Şehrin kenar mahallesindeydi. Sokağı dardı, köşesindeki, tarihi konağının alt katını mağaza yapmıştı. Mağazanın her tarafı ahşaptı. Tabanı, yanları ve tavanı cilaladı. Aldığı eşyalar ya eski veya eskitilmiş olmalıydı.
Işıklandırmada da kullandığı lambalar eski görünümlüydü. Tezgâhı çok geniş olmayan bir kalastan yaptırdı. Kalasın üzerini yine eskitti. Kullanacağı her eşyanın örneğin metre gibi eski belki de yüz yıllık metre buldu.
Yine eski masa ve tabureler yerleştirdi. Bu konuda çok iyi bir iç mimar buldu. Mağaza öyle dizayn edilmişti ki, görenin ilgisini çekiyordu. Bu kadarlıkla da kalmadı. Mağazanın köşelerine ilginç tarihi değeri olan antika eşyalar koydu.
Mağazanın tüm rafları cilalı tahta ve eskitilmişti.
Bu kadar titiz davrana mağazacı için herkes merak içerisindeydi. Acaba ne satacaktı. Satacağı eşyaları almaya başladığında yine insanları yanılttı. Yün ve yün iplikten dokunmuş ürünler satacaktı. Mağazasının adını da “Yün Dokuma atölyesi” koymuştu.
Düşüncesine uygun bir de tezgâhtar buldu. Tezgâhtarı ince duygulu ve çalışkan biriydi. Genelde bu tür işlerde yirmi yıldan fazla çalışmıştı.
Yün ve yün iplikten dokunmuş ne kadar eşya varsa, her çeşidini satacaktı.
Kendine ve tezgâhtarına heybe almıştı. Çarşı Pazar heybeyle dolaşıyorlardı. Adları da “Heybeli Mağazaya” çıkmıştı. Bunun üzerine mağazanın adını da “Heybeli Yün Dokuma Atölyesi” olarak değiştirmişlerdi.
Soğukların arifesinde, yün çorap ve bere satışlarına yetişemiyorlardı. Mağazanın her yerine, “Örgü bizim işimiz” diye tabela asmıştı. Ayrıca “İlaç” satıyoruz” diyorlardı.
El örgü olmayan hiçbir şey satılmıyordu.

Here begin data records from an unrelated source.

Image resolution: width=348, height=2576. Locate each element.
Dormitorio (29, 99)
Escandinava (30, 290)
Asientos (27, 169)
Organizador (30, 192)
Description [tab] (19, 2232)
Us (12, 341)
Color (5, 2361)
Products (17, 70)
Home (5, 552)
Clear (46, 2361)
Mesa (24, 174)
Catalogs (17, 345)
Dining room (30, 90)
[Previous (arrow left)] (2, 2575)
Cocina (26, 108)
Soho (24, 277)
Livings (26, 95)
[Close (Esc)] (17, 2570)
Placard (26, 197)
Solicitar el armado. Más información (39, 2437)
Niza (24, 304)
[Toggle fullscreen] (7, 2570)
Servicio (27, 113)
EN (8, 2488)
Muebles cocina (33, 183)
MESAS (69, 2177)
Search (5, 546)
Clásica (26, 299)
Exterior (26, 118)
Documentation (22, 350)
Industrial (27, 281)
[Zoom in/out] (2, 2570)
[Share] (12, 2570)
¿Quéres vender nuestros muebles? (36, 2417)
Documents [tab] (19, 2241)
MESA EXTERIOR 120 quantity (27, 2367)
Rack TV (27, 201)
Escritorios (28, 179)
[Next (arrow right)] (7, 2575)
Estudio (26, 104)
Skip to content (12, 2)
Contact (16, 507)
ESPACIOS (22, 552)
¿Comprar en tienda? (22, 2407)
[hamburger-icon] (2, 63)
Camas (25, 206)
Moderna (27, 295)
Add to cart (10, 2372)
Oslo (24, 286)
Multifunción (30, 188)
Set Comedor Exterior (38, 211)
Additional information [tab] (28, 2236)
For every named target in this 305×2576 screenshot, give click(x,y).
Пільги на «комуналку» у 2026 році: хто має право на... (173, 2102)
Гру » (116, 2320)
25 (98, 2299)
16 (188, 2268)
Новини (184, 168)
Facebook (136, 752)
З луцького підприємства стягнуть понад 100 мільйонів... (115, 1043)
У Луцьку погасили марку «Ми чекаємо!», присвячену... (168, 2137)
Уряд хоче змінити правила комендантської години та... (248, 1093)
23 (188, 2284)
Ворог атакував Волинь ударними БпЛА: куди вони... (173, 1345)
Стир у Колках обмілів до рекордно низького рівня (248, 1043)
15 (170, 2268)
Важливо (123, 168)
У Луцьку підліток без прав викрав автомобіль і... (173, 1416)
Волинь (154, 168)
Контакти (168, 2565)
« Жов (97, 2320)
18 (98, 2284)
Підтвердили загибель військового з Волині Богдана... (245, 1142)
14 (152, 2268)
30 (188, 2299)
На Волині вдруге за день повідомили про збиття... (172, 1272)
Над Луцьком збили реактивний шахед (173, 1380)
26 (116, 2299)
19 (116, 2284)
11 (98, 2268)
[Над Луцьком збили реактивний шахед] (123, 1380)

Halı başta olmak üzere, kilim, yün yolluklar. Heybe, beşik örtüsü ve bağlar satılıyordu. El emeği kazaklar ve hırkalar da çok değerliydi. Ayrıca mağazanın arkasında sipariş yapılabiliyordu. Çünkü mağaza adına ören kadınlar vardı.
Mağazada sanat müziği incecikten çalardı. Işıklandırma özeldi. Yün boyası kök boyaydı. Tezgâhtar masanın üzerinde bal ve dut pekmezi, gaz ocağı ve semaver de bulunuyordu. Yalnız çayı ocakta yapıyorlardı.
Toprak kaplar da mağazada yerini almıştı. Çay yerine ıhlamur, kekik, ada çayı ve diğer otlardı. Her gelene ot çayı verilirdi.
Eski eşya tabloları, mağazayı süslemişti. Koyun sürüsü ve çoban köpeği tabloları tipikti. Ayrıca tandırda ekmek pişiren köylü tablosu yine çok enteresandı. Mağazanın arkaya yakın kuyudan su çeken çıkrık yapılmıştı. Çıkrık da çok ilgi çekiyordu. Nazar boncukları ise çoktu.
Müzik araçlarından saz ve çeşitleri duvarı süslüyordu. Ayrıca doğal mantar tabloları da yerini koruyordu.
Ustası için yün örgünün dili örgüydü. Destan yazmak için yün gerekliydi. Yün örgüye her gün bayramdı. Reklam olarak Heybeli diye isim kullanmıştı.
Bir demet yün ile sağlıklı hayata diyerek reklam yapıyorlardı.